Gabriel and I ordered lunch yesterday by pointing at the raw elements of what we wanted to eat in the kitchen of a restaurant. We have resorted to pointed and smiling or frowning a lot, we can't read the menus or speak the language. We had the choice of a live fish in a tank, a dried and salted cut of pork, or a blue-ish plucked chicken residing in the fridge. We pointed at the chicken and at the giant basket of steamed rice and hoped for the best.
Ten minutes later we got a heaping bowl of chicken, stir-fried with garlic and green onions. It looked big enough to feed a family of 6. We were also given a bowl of rice larger than both of our heads combined - and Gabe can have some fluffy-ass hair.

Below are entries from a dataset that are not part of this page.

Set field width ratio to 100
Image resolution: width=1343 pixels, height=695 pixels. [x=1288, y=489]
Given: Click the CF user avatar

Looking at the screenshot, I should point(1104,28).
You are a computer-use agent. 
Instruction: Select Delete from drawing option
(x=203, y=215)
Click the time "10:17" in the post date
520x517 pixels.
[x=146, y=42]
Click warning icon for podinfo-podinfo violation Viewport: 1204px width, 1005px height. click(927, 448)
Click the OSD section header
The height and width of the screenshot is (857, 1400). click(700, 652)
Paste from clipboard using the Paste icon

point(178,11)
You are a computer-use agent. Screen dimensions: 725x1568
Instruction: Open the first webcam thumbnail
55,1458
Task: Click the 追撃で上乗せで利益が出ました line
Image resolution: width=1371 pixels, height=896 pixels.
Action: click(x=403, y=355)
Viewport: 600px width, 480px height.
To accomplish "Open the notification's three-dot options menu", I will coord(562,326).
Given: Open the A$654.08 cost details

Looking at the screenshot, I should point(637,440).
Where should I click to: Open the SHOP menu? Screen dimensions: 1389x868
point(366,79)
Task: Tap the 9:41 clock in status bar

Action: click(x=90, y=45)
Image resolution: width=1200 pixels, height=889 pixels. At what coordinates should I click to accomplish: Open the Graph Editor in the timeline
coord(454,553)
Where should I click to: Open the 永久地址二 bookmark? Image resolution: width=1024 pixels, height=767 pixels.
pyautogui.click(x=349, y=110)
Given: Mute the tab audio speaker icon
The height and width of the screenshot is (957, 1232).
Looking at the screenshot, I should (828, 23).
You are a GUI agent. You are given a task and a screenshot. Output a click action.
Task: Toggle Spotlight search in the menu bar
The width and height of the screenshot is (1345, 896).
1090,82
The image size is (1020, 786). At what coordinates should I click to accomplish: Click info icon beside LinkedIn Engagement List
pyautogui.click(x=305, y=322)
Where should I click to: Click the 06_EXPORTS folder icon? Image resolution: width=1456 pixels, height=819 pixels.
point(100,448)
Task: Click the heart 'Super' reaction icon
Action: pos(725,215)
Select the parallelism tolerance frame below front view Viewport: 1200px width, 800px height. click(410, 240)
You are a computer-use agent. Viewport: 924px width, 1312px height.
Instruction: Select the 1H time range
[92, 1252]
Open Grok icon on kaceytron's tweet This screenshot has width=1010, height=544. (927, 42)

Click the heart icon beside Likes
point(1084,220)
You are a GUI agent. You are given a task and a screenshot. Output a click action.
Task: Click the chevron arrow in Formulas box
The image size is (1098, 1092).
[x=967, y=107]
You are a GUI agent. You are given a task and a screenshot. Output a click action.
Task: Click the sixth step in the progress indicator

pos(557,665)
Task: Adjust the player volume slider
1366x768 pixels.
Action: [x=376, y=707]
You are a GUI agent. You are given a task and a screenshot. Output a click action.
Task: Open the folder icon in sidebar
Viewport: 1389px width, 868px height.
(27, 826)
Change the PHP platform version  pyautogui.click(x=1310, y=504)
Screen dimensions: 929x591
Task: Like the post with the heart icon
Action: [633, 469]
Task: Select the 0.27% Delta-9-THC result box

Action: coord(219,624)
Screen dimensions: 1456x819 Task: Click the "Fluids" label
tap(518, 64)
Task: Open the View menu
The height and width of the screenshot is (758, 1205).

On further inspection, I discovered that we had an entire chicken in our chicken stirfry. Feet, wings, head, beak, skin and bones. Apparently they just chop the whole bird up without first deboning it. So every bite had to be taken gingerly for fear of cutting our mouths on a shard of chicken bone.
Later that evening I found myself throwing up for the first time in Asia. Followed by an equally enjoyable experience from the other end. On this evening, the porcelin God to which I prayed was a squat toilet in a hotel in the Red Light district (but $12 for a hotel room is a good price).
Lest you get the wrong impression from my past 3 posts - I'm actually enjoying it here. I'm finally in a situation foreign to the point that I can celebrate the experience instead of lamenting how the American-style breakfast isn't "quite right".